Explaining the religious and cultural importance of Ash Wednesday


Lenore Ferguson

Wednesday, March 6 marked an important day for many members of the Catholic community–the beginning of Lent, a day of fasting, prayers and repentance. Catholics refer to the day as Ash Wednesday.
Ash Wednesday happens to be later than usual this year, as it usually falls on a Wednesday in February. Nonetheless, Catholics celebrate it by avoiding consumption of meat and going to Ash Wednesday mass where worshipers receive ashes from palm leaves saved from the previous year’s Palm Sunday.
Catholics repent and confess their sins and reaffirm devotion to God on this day. It is a day Catholics look forward to rather than dread because it marks the beginning of Lent and a time to cleanse themselves of their sins.
During the mass, a priest spreads the ashes using his thumb on the worshiper’s forehead saying the words “Remember that you are the dust, and to dust you shall return” or “Repent and believe in the Gospel.” The ashes are not to be washed off until the end of the day.
For Lent, it is traditional that the worshiper gives up a negative practice or habit in their lives. Some typical examples are soda, junk food and snacking between meals–even smoking and drinking.
While all these bad habits are good things to give up, many Catholics decide to add something positive to their routines for the 40 days of Lent.

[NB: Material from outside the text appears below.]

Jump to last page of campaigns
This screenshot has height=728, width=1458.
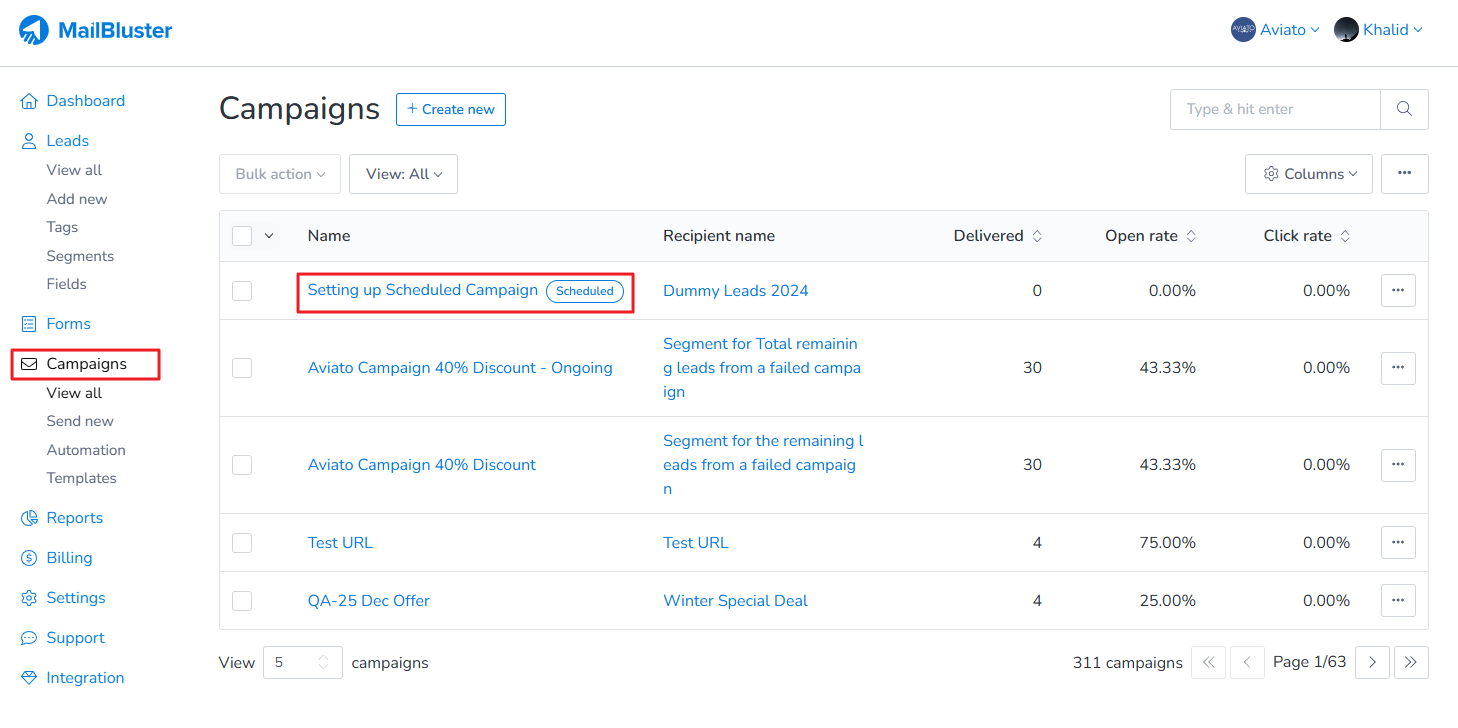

Some examples are talking to Jesus more or thinking of oneself more positively.
Ash Wednesday and Lent are both very personal and very spiritual days for Catholics. The 40 days of Lent end on April 18, just before Easter (the 21st).
Throughout this journey, Catholics will be following their Lent mission of staying away from negative habits in their lives and moving towards more positive practices of their lives, both religious and not religious.